§ **PROMPT**: In the listing below, how many lines contain the word "dropdown"? Please respond with the number only.

§ **GIVEN DATA**:
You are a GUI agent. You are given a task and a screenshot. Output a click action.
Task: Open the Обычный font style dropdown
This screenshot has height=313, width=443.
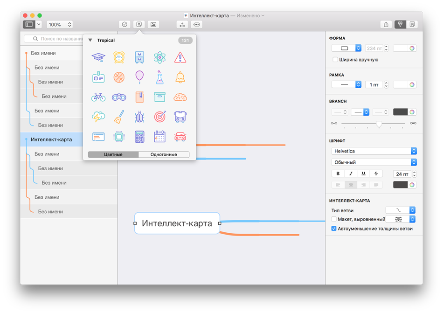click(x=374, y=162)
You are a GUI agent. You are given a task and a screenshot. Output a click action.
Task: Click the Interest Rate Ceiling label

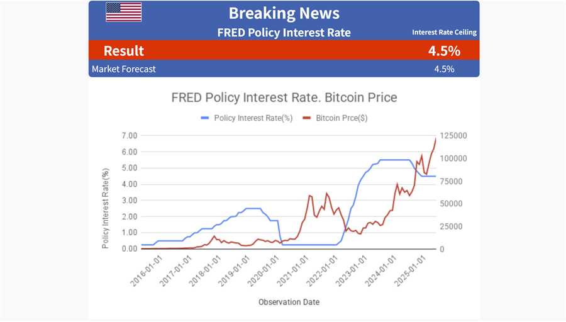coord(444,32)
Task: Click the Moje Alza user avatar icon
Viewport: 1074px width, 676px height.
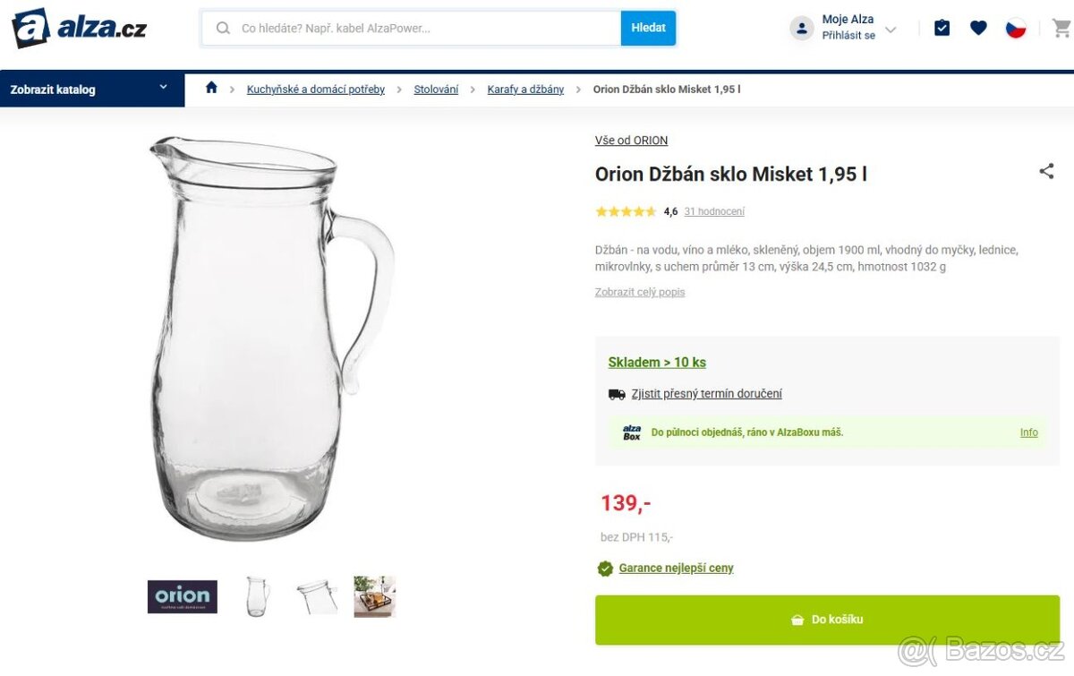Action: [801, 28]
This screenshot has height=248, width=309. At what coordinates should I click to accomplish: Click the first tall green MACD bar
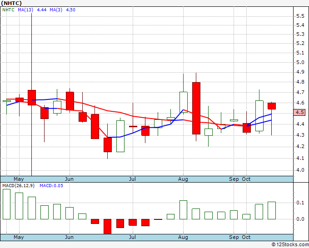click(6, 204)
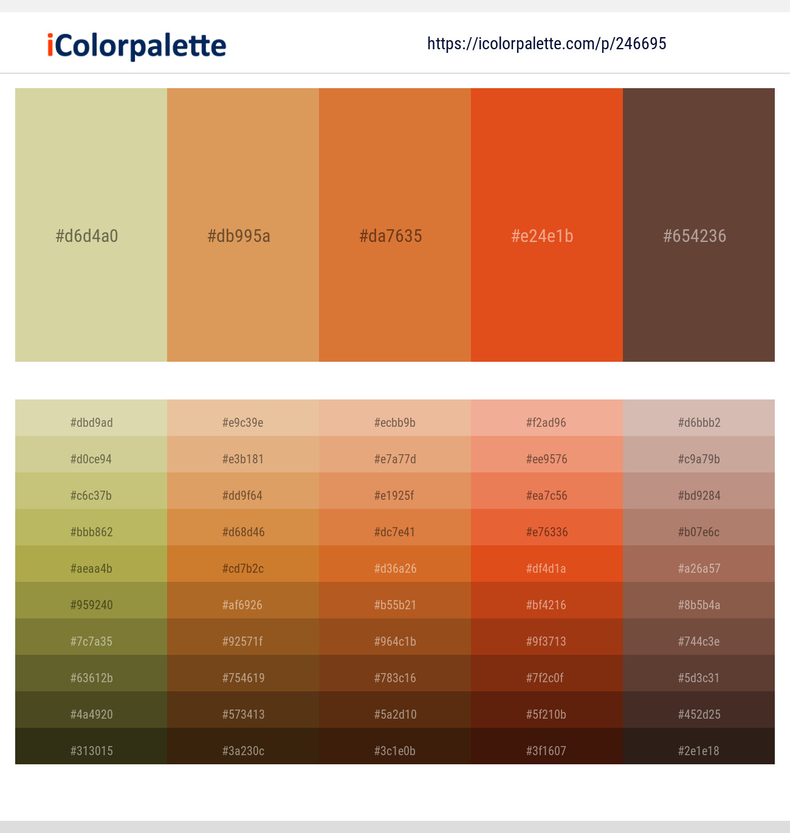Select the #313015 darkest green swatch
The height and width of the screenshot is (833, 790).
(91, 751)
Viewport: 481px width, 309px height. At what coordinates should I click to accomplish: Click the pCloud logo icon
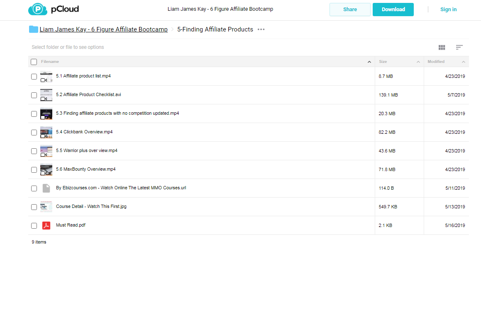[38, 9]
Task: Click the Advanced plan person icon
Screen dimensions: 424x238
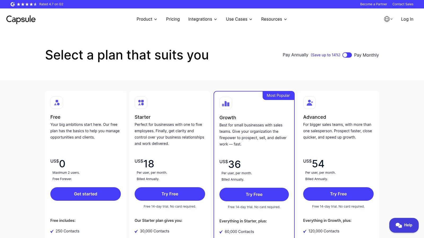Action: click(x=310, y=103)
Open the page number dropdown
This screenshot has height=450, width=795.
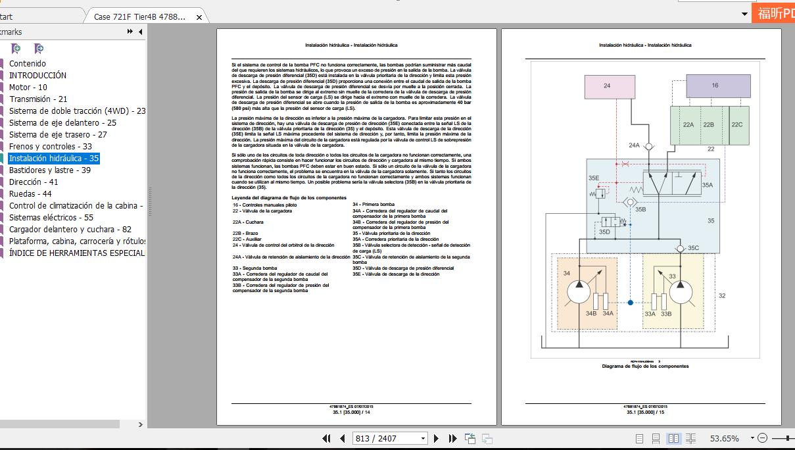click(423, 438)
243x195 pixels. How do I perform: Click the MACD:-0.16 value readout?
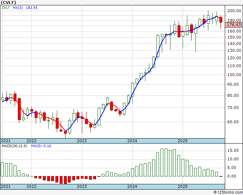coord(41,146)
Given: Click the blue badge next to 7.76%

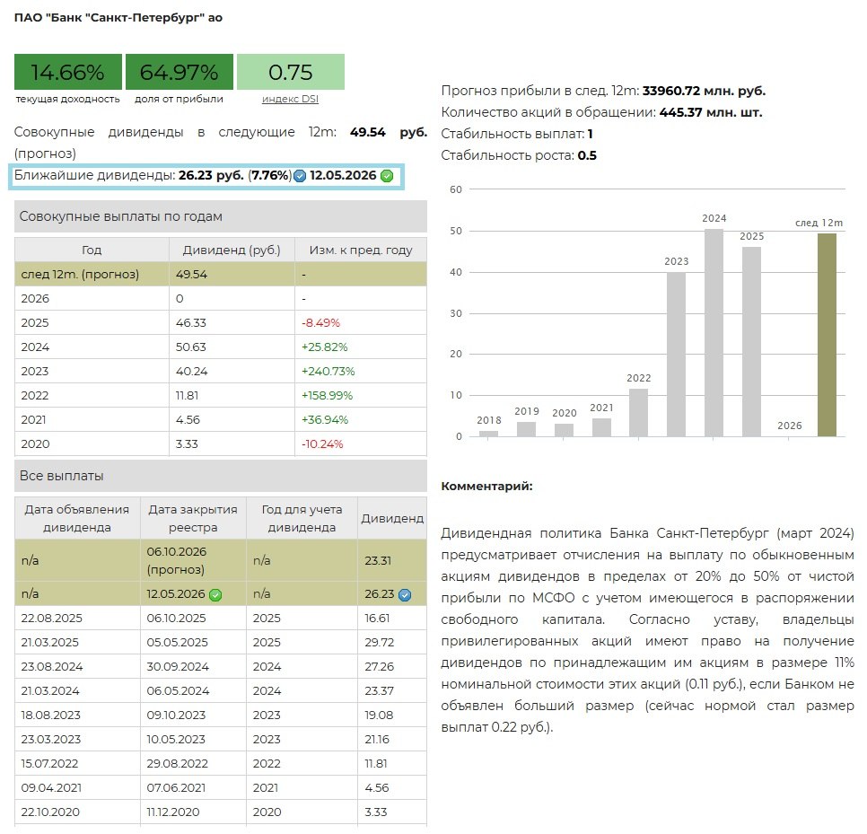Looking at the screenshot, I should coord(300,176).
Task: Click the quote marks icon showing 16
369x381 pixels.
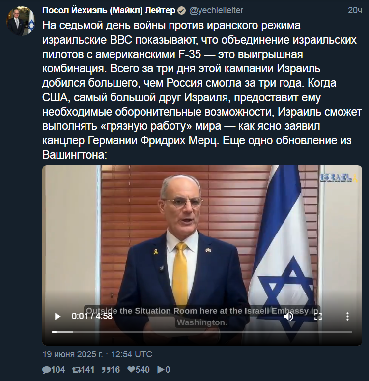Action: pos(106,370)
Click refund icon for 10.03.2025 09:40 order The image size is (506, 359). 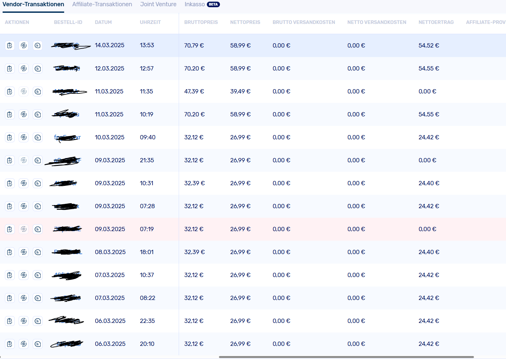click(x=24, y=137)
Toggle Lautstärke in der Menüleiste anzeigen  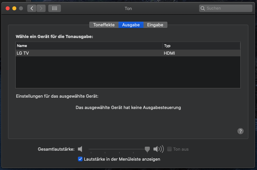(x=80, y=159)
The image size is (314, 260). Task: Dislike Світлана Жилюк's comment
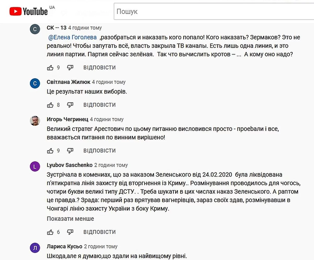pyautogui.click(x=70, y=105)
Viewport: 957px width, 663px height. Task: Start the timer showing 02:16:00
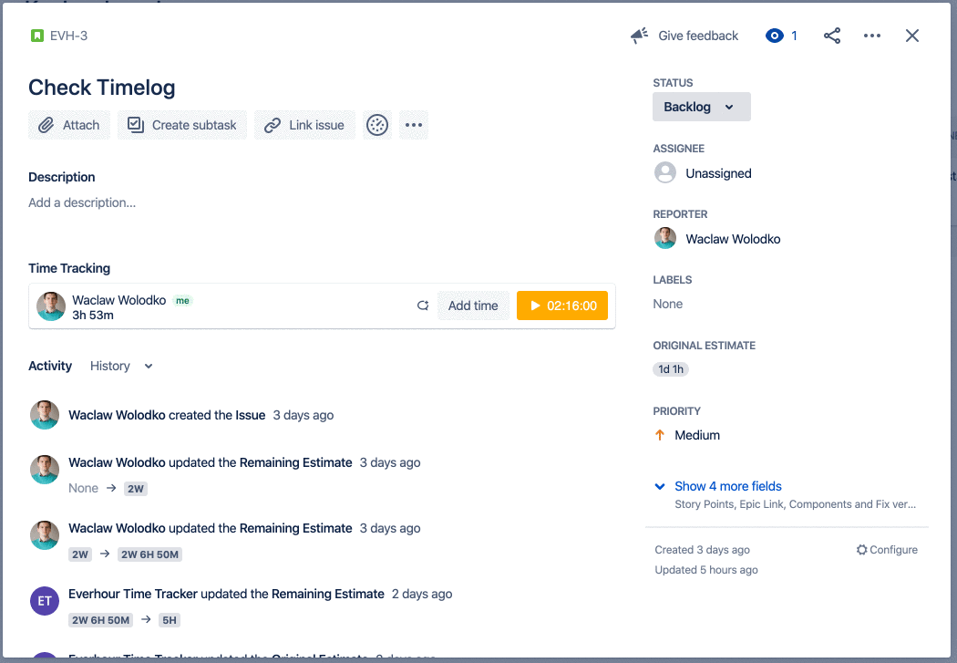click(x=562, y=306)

§ **EXERCISE SOLUTION**: 2